Frères et sœurs, le plus important dans notre vie est de toujours
savoir accueillir le don de Dieu,… Marie est « la-toute-bien-disposée »,
préparée au don de Dieu. Son fiat nous
révèle le secret de l'accueil de la grâce. Jésus veut nous communiquer les
dispositions de son cœur immaculé pour nous préparer par elle à le recevoir et
à vivre d'une vie tout unie à lui, au sens où « Être chrétien ne se réduit pas
à suivre des commandements, mais veut dire être
en Christ, penser comme Lui, agir comme Lui, aimer comme Lui ; c'est Le laisser prendre possession de
notre vie et la changer, la transformer... ». C'est pourquoi nous avons
besoin de contempler la Vierge Marie dans son fiat, pour l'imiter.
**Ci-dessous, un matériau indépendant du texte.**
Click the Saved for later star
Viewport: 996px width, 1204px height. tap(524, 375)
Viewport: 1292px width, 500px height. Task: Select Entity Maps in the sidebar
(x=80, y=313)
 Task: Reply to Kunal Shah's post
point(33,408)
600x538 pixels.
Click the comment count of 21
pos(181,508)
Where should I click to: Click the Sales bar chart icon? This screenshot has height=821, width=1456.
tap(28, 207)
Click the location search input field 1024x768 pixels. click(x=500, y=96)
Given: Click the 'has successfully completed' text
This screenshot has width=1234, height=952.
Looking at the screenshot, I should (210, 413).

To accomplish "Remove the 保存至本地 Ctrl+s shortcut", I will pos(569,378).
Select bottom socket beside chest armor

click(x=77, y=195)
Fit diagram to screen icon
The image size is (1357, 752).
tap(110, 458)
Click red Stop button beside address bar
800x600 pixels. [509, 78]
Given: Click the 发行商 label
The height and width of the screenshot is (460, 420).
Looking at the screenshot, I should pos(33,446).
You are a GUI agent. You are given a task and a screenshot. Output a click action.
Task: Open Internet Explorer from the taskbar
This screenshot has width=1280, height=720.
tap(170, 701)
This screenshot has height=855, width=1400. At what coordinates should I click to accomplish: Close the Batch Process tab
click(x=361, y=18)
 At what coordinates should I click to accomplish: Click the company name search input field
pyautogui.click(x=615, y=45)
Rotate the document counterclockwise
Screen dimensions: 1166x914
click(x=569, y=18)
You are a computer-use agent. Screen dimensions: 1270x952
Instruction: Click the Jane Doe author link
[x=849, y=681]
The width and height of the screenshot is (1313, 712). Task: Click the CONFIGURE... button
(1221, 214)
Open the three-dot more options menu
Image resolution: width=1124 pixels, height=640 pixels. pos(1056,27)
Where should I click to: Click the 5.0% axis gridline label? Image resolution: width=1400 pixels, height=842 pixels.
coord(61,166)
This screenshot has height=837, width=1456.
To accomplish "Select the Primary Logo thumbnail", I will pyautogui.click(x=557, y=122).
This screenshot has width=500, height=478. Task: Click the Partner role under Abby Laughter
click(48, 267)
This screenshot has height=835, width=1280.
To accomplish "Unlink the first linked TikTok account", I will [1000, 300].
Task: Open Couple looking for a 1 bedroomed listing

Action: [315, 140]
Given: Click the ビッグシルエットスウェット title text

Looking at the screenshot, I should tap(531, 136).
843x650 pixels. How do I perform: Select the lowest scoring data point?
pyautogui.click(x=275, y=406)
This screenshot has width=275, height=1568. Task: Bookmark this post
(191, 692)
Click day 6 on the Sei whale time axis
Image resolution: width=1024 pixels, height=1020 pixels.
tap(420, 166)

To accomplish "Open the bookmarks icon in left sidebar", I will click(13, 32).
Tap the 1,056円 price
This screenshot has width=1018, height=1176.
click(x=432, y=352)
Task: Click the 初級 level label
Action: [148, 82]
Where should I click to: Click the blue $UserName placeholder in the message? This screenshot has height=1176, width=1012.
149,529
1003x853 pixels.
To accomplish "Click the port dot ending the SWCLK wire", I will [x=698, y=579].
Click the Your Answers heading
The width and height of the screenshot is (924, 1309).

1. Être tout à Marie pour être tout à Dieu dans le Christ
« Voici
la servante du Seigneur » (Lc 1, 38). Marie a vécu son ouverture à
l'Amour divin dans l'obéissance à la volonté de Dieu. Elle « se place dans
cette volonté, elle insère toute son existence, à travers un grand « oui »,
dans la volonté de Dieu. »…
Marie
a prononcé ce « fiat » dans la foi. Par la foi, elle s'est remise à Dieu
sans réserve et « elle se livra elle-même intégralement, comme la servante du Seigneur, à la
personne et à l'œuvre de son Fils ». Et ce Fils, comme l'enseignent les
Pères, elle l'a conçu en son esprit avant de le concevoir en son sein,
précisément par la foi ! C'est donc à juste titre qu'Élisabeth loue Marie « Heureuse
celle qui a cru à l'accomplissement des paroles qui lui furent dites de la part
du Seigneur. ».
Sans la Vierge, le Christ n'aurait pu donner aux hommes « la vie surabondante » (Jn 10,10) qu'il est venu leur apporter parce que l'amour, pour se donner, demande à être reçu. Le Christ avait besoin d'un vis-à-vis, d'un cœur qui puisse comprendre le sien, d'une âme qui réponde à sa soif de « nous donner de l'eau vive » (Jn 4,10), une âme qui lui demande continuellement à boire, une âme qui se laisse totalement saisir et emporter par lui dans le sein du Père pour y vivre avec lui la vie éternelle. La Vierge a fait pour nous ce que nous n'étions pas capables de faire nous-mêmes ; elle « a accueilli le Verbe » (Jn 1,12) comme le Père désirait qu'il soit accueilli, et elle peut et veut nous rendre capables de l'accueillir comme elle, de devenir avec elle « un frère et une sœur et une mère » (Mt 12,50) pour le Christ. C'est ainsi qu'elle nous le donne, en nous entraînant dans son fiat, en nous rendant participant de sa foi et de son espérance. Elle, la première disciple du Christ, nous invite à courir à sa suite, « tendus de tout notre être vers le but » (Ph 3,13-14)… L'union très intime dont elle jouit avec son Fils dans le sein du Père, elle ne demande qu'à nous la partager, qu'à nous y introduire. Elle est la gardienne de la vie cachée en Dieu. C'est seulement en elle, par elle et avec elle que nous devenons capables de vivre d'une vraie vie d'enfant de Dieu avec le Christ.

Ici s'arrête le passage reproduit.